* WHAT YOU SHOULD DO *
Reproduce the entire listing below exactly.

* RECORDED DATA *
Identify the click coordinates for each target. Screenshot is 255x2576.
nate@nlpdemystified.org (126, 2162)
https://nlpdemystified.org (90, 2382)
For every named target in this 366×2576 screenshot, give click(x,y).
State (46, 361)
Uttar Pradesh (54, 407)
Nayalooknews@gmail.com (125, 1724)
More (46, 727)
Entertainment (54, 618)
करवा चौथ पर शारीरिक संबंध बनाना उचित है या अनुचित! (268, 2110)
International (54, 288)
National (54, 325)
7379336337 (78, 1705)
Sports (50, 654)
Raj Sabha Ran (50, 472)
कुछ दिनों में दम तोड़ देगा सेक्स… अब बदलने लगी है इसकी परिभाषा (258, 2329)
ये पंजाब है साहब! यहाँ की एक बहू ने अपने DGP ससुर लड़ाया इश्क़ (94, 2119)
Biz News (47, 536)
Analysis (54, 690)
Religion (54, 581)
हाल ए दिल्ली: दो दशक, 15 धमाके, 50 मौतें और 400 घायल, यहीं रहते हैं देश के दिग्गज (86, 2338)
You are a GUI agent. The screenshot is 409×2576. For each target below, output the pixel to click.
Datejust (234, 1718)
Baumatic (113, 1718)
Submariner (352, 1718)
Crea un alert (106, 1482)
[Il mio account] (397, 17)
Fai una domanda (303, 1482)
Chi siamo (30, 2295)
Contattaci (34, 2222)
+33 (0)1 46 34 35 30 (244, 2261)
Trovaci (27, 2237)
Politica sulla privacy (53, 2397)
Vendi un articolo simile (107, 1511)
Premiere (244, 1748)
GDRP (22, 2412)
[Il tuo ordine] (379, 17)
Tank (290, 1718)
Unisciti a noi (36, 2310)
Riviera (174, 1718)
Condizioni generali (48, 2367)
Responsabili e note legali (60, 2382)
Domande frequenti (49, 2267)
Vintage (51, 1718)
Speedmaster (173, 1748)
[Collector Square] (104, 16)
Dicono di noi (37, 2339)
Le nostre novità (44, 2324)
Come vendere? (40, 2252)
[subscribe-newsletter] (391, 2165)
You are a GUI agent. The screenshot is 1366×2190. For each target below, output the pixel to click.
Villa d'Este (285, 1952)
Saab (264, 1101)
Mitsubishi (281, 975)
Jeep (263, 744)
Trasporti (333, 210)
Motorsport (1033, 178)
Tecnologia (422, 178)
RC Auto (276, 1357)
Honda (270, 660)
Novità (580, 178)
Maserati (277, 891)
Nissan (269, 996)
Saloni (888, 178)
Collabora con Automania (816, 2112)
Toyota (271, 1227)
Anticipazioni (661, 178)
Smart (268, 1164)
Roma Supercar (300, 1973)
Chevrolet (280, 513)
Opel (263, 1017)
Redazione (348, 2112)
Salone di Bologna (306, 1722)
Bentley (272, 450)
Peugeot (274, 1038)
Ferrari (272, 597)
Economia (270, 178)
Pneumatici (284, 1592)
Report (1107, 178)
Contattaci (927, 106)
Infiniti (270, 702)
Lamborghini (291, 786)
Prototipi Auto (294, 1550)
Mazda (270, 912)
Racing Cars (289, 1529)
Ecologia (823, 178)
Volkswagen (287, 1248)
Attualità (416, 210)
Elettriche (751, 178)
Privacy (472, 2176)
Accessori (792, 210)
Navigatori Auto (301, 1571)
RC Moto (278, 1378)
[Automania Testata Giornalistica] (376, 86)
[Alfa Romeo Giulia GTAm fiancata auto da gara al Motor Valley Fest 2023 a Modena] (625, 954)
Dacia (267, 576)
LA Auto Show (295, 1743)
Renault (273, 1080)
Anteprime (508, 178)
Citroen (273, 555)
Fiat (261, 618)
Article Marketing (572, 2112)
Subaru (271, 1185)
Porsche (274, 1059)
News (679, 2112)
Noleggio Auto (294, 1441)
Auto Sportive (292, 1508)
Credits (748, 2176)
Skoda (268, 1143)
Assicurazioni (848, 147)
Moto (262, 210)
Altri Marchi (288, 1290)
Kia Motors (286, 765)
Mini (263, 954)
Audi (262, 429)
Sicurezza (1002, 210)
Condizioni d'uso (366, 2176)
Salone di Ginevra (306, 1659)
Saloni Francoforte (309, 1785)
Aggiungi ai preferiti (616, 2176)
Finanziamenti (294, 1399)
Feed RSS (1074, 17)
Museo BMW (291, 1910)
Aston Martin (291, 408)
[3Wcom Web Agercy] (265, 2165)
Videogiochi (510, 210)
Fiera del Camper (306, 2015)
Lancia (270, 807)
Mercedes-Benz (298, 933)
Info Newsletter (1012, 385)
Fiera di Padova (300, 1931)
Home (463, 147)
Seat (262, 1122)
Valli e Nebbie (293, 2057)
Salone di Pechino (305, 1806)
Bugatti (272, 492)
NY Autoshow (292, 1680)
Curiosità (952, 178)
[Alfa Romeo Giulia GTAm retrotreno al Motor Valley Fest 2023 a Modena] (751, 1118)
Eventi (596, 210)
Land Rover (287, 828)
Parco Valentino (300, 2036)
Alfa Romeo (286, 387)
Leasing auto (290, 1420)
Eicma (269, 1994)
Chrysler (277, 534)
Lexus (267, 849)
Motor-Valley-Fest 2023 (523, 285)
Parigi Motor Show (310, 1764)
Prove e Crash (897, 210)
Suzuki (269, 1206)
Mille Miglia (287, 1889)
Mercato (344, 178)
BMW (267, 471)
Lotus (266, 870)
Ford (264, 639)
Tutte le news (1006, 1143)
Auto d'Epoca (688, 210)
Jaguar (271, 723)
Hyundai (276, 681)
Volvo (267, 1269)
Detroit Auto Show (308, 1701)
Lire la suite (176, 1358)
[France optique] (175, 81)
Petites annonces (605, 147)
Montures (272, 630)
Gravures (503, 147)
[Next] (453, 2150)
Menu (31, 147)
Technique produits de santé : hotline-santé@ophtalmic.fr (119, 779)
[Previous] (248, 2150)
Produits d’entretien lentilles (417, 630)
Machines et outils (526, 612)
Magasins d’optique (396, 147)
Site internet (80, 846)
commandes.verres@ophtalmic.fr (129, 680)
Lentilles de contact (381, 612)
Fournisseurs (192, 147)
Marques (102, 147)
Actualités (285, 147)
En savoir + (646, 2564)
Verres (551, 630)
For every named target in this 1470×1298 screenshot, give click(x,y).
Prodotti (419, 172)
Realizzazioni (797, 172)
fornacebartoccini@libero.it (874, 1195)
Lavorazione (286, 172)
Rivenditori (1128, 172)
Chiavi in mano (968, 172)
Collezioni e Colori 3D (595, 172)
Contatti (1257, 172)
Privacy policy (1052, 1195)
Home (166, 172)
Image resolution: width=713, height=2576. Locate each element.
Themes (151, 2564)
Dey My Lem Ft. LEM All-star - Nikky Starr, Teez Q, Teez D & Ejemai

* WRITTEN SOLUTION *
Identify the click coordinates for each target. Screenshot is 255x2576.
nate@nlpdemystified.org (126, 2162)
https://nlpdemystified.org (90, 2382)
For every named target in this 366×2576 screenshot, give click(x,y).
State (46, 361)
Uttar Pradesh (54, 407)
Nayalooknews@gmail.com (125, 1724)
More (46, 727)
Entertainment (54, 618)
करवा चौथ पर शारीरिक संबंध बनाना उचित है या अनुचित! (268, 2110)
International (54, 288)
National (54, 325)
7379336337 (78, 1705)
Sports (50, 654)
Raj Sabha Ran (50, 472)
कुछ दिनों में दम तोड़ देगा सेक्स… अब बदलने लगी है इसकी परिभाषा (258, 2329)
ये पंजाब है साहब! यहाँ की एक बहू ने अपने DGP ससुर लड़ाया इश्क़ (94, 2119)
Biz News (47, 536)
Analysis (54, 690)
Religion (54, 581)
हाल ए दिल्ली: दो दशक, 15 धमाके, 50 मौतें और 400 घायल, यहीं रहते हैं देश के दिग्गज (86, 2338)
You are a GUI agent. The screenshot is 409×2576. For each target below, output the pixel to click.
Datejust (234, 1718)
Baumatic (113, 1718)
Submariner (352, 1718)
Crea un alert (106, 1482)
[Il mio account] (397, 17)
Fai una domanda (303, 1482)
Chi siamo (30, 2295)
Contattaci (34, 2222)
+33 (0)1 46 34 35 30 (244, 2261)
Trovaci (27, 2237)
Politica sulla privacy (53, 2397)
Vendi un articolo simile (107, 1511)
Premiere (244, 1748)
GDRP (22, 2412)
[Il tuo ordine] (379, 17)
Tank (290, 1718)
Unisciti a noi (36, 2310)
Riviera (174, 1718)
Condizioni generali (48, 2367)
Responsabili e note legali (60, 2382)
Domande frequenti (49, 2267)
Vintage (51, 1718)
Speedmaster (173, 1748)
[Collector Square] (104, 16)
Dicono di noi (37, 2339)
Le nostre novità (44, 2324)
Come vendere? (40, 2252)
[subscribe-newsletter] (391, 2165)
You are a GUI agent. The screenshot is 1366×2190. For each target below, output the pixel to click.
Villa d'Este (285, 1952)
Saab (264, 1101)
Mitsubishi (281, 975)
Jeep (263, 744)
Trasporti (333, 210)
Motorsport (1033, 178)
Tecnologia (422, 178)
RC Auto (276, 1357)
Honda (270, 660)
Novità (580, 178)
Maserati (277, 891)
Nissan (269, 996)
Saloni (888, 178)
Collabora con Automania (816, 2112)
Toyota (271, 1227)
Anticipazioni (661, 178)
Smart (268, 1164)
Roma Supercar (300, 1973)
Chevrolet (280, 513)
Opel (263, 1017)
Redazione (348, 2112)
Salone di Bologna (306, 1722)
Bentley (272, 450)
Peugeot (274, 1038)
Ferrari (272, 597)
Economia (270, 178)
Pneumatici (284, 1592)
Report (1107, 178)
Contattaci (927, 106)
Infiniti (270, 702)
Lamborghini (291, 786)
Prototipi Auto (294, 1550)
Mazda (270, 912)
Racing Cars (289, 1529)
Ecologia (823, 178)
Volkswagen (287, 1248)
Attualità (416, 210)
Elettriche (751, 178)
Privacy (472, 2176)
Accessori (792, 210)
Navigatori Auto (301, 1571)
RC Moto (278, 1378)
[Automania Testata Giornalistica] (376, 86)
[Alfa Romeo Giulia GTAm fiancata auto da gara al Motor Valley Fest 2023 a Modena] (625, 954)
Dacia (267, 576)
LA Auto Show (295, 1743)
Renault (273, 1080)
Anteprime (508, 178)
Citroen (273, 555)
Fiat (261, 618)
Article Marketing (572, 2112)
Subaru (271, 1185)
Porsche (274, 1059)
News (679, 2112)
Noleggio Auto (294, 1441)
Auto Sportive (292, 1508)
Credits (748, 2176)
Skoda (268, 1143)
Assicurazioni (848, 147)
Moto (262, 210)
Altri Marchi (288, 1290)
Kia Motors (286, 765)
Mini (263, 954)
Audi (262, 429)
Sicurezza (1002, 210)
Condizioni d'uso (366, 2176)
Salone di Ginevra (306, 1659)
Saloni Francoforte (309, 1785)
Aggiungi ai preferiti (616, 2176)
Finanziamenti (294, 1399)
Feed RSS (1074, 17)
Museo BMW (291, 1910)
Aston Martin (291, 408)
[3Wcom Web Agercy] (265, 2165)
Videogiochi (510, 210)
Fiera del Camper (306, 2015)
Lancia (270, 807)
Mercedes-Benz (298, 933)
Info Newsletter (1012, 385)
Fiera di Padova (300, 1931)
Home (463, 147)
Seat (262, 1122)
Valli e Nebbie (293, 2057)
Salone di Pechino (305, 1806)
Bugatti (272, 492)
NY Autoshow (292, 1680)
Curiosità (952, 178)
[Alfa Romeo Giulia GTAm retrotreno al Motor Valley Fest 2023 a Modena] (751, 1118)
Eventi (596, 210)
Land Rover (287, 828)
Parco Valentino (300, 2036)
Alfa Romeo (286, 387)
Leasing auto (290, 1420)
Eicma (269, 1994)
Chrysler (277, 534)
Lexus (267, 849)
Motor-Valley-Fest 2023 (523, 285)
Parigi Motor Show (310, 1764)
Prove e Crash (897, 210)
Suzuki (269, 1206)
Mille Miglia (287, 1889)
Mercato (344, 178)
BMW (267, 471)
Lotus (266, 870)
Ford (264, 639)
Tutte le news (1006, 1143)
Auto d'Epoca (688, 210)
Jaguar (271, 723)
Hyundai (276, 681)
Volvo (267, 1269)
Detroit Auto Show (308, 1701)
Lire la suite (176, 1358)
[France optique] (175, 81)
Petites annonces (605, 147)
Montures (272, 630)
Gravures (503, 147)
[Next] (453, 2150)
Menu (31, 147)
Technique produits de santé : hotline-santé@ophtalmic.fr (119, 779)
[Previous] (248, 2150)
Produits d’entretien lentilles (417, 630)
Machines et outils (526, 612)
Magasins d’optique (396, 147)
Site internet (80, 846)
commandes.verres@ophtalmic.fr (129, 680)
Lentilles de contact (381, 612)
Fournisseurs (192, 147)
Marques (102, 147)
Actualités (285, 147)
En savoir + (646, 2564)
Verres (551, 630)
For every named target in this 1470×1298 screenshot, give click(x,y).
Prodotti (419, 172)
Realizzazioni (797, 172)
fornacebartoccini@libero.it (874, 1195)
Lavorazione (286, 172)
Rivenditori (1128, 172)
Chiavi in mano (968, 172)
Collezioni e Colori 3D (595, 172)
Contatti (1257, 172)
Privacy policy (1052, 1195)
Home (166, 172)
Image resolution: width=713, height=2576. Locate each element.
Themes (151, 2564)
Dey My Lem Ft. LEM All-star - Nikky Starr, Teez Q, Teez D & Ejemai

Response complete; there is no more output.